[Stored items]
Segment Open
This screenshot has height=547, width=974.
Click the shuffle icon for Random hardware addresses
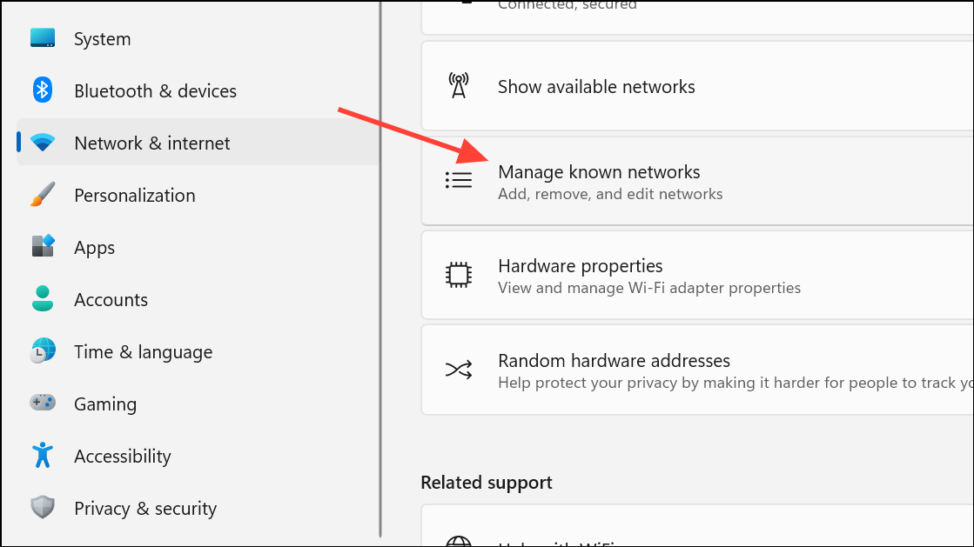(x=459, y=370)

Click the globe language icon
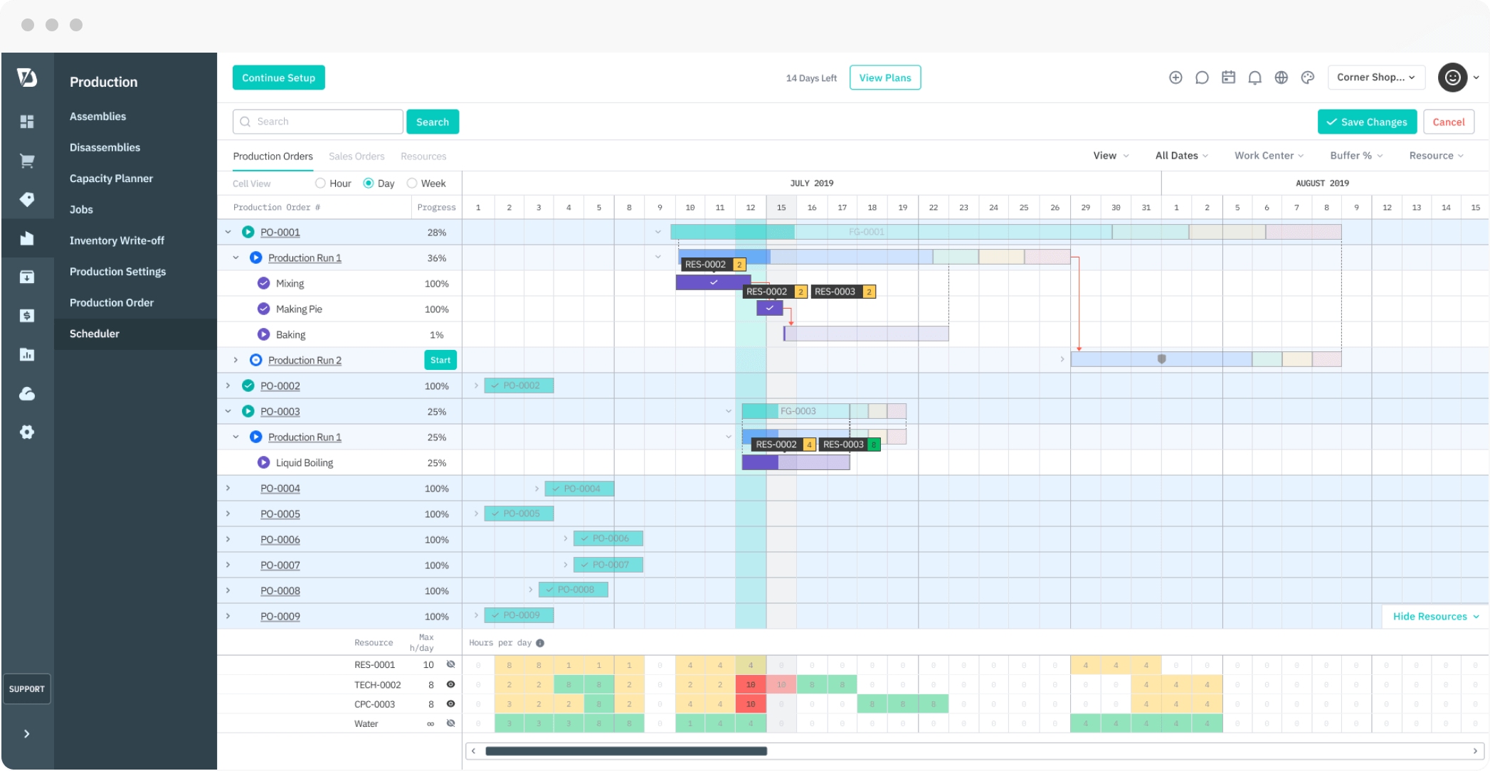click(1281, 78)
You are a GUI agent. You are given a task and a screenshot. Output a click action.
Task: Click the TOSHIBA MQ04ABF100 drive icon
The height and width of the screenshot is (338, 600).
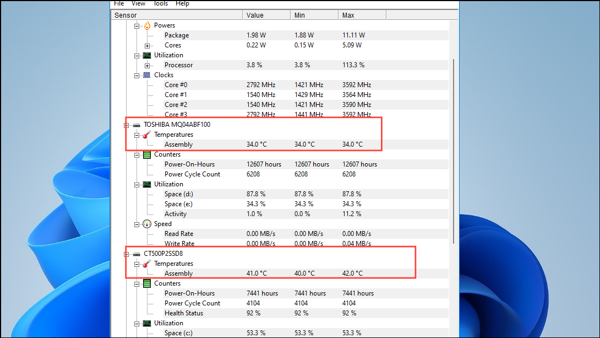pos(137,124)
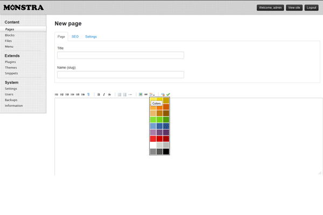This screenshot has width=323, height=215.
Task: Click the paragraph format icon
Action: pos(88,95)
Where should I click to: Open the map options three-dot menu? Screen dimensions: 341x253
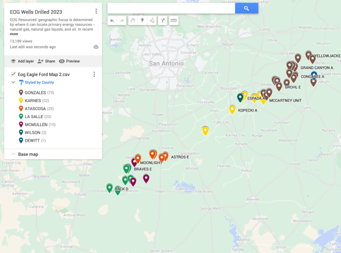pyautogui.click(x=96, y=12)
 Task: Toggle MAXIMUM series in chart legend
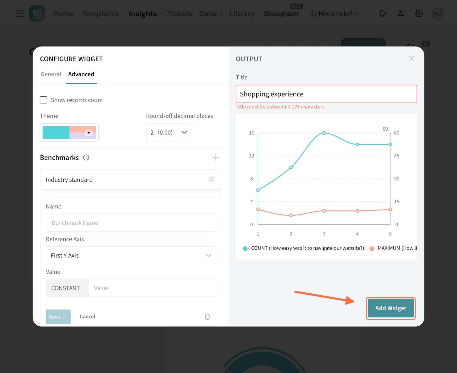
Segment Closed
Segment Open
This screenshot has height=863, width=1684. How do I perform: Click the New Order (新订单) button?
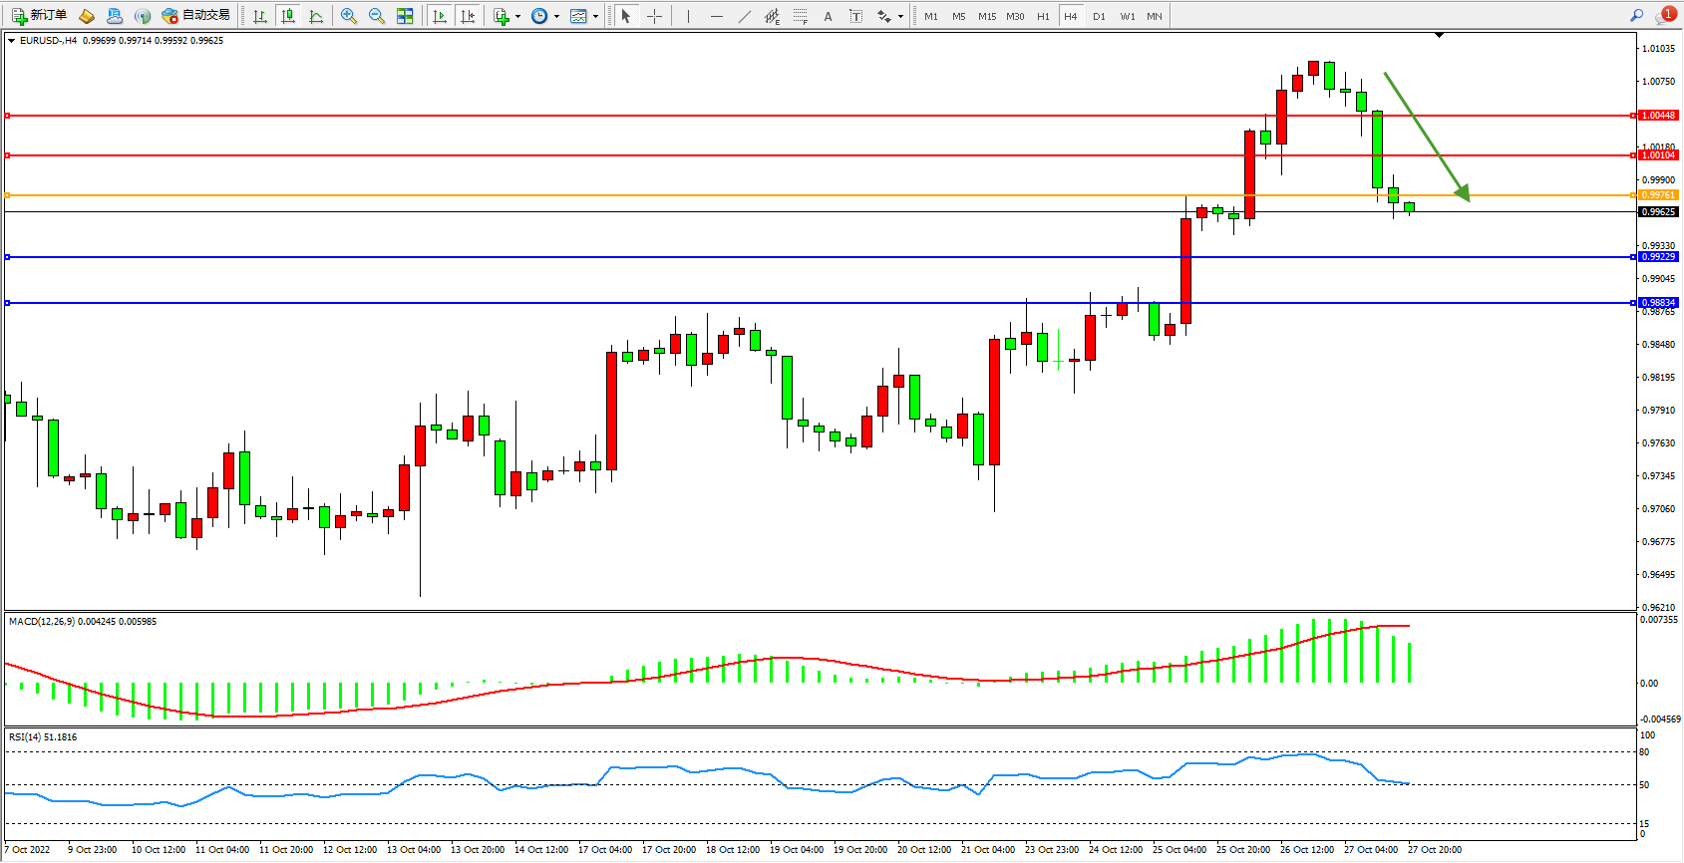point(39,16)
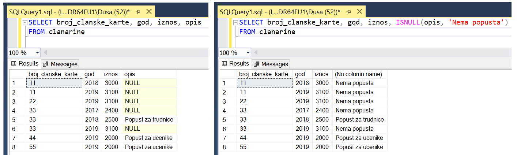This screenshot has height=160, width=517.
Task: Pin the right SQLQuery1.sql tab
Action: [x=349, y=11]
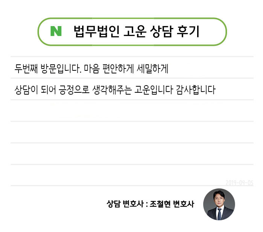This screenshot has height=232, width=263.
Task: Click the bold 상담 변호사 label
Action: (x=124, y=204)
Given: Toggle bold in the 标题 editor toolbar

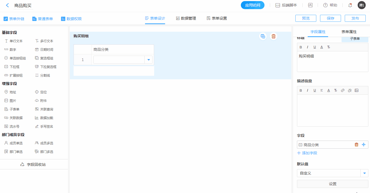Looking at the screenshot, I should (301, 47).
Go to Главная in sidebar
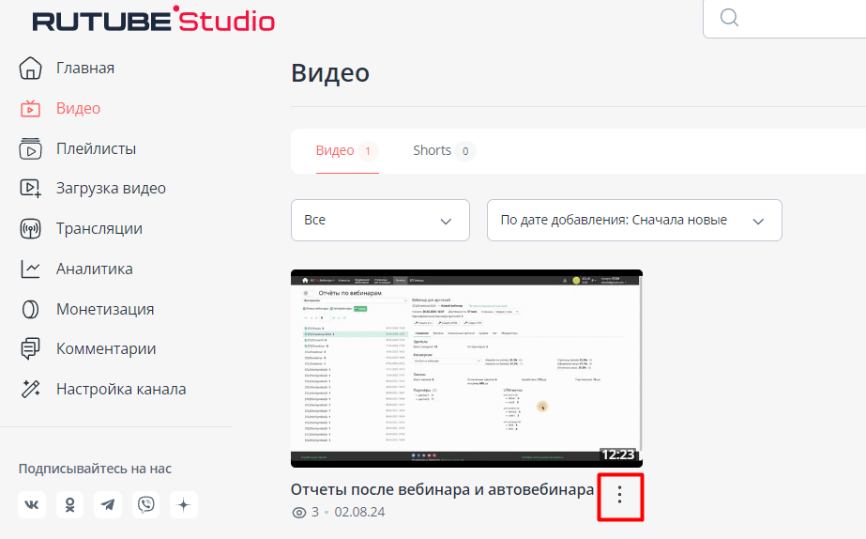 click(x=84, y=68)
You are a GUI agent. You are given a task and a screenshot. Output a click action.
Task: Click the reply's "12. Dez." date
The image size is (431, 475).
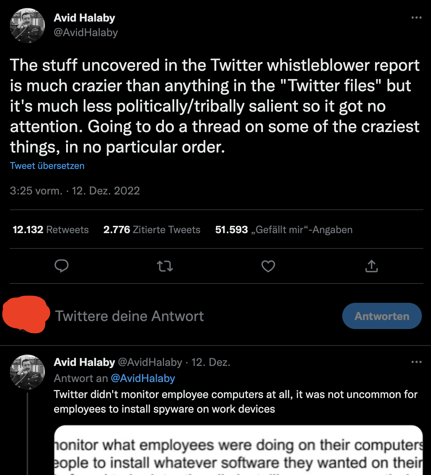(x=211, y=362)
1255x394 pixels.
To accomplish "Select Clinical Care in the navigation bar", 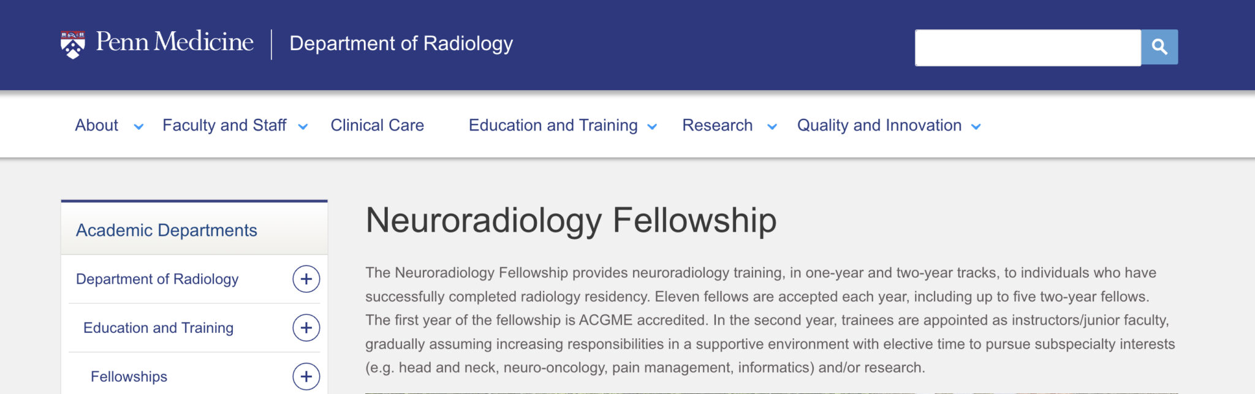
Segment Closed
Beginning at the line above that contains "This screenshot has height=547, width=974.", repeat each line exactly through the one that contains "Task: Toggle MAXIMUM series in chart legend", and leave out the pictures.

• [WRITTEN REPLY]
This screenshot has height=547, width=974.
Click the shuffle icon for Random hardware addresses
(x=459, y=370)

Click the globe language icon
click(1281, 78)
You are a GUI agent. You are given a task and a screenshot. Output a click action.
Task: Click the TOSHIBA MQ04ABF100 drive icon
The height and width of the screenshot is (338, 600).
pos(137,124)
This screenshot has width=323, height=215.
Task: Click the paragraph format icon
Action: pos(88,95)
Where should I click to: Open the map options three-dot menu? Screen dimensions: 341x253
pyautogui.click(x=96, y=12)
 Task: Toggle MAXIMUM series in chart legend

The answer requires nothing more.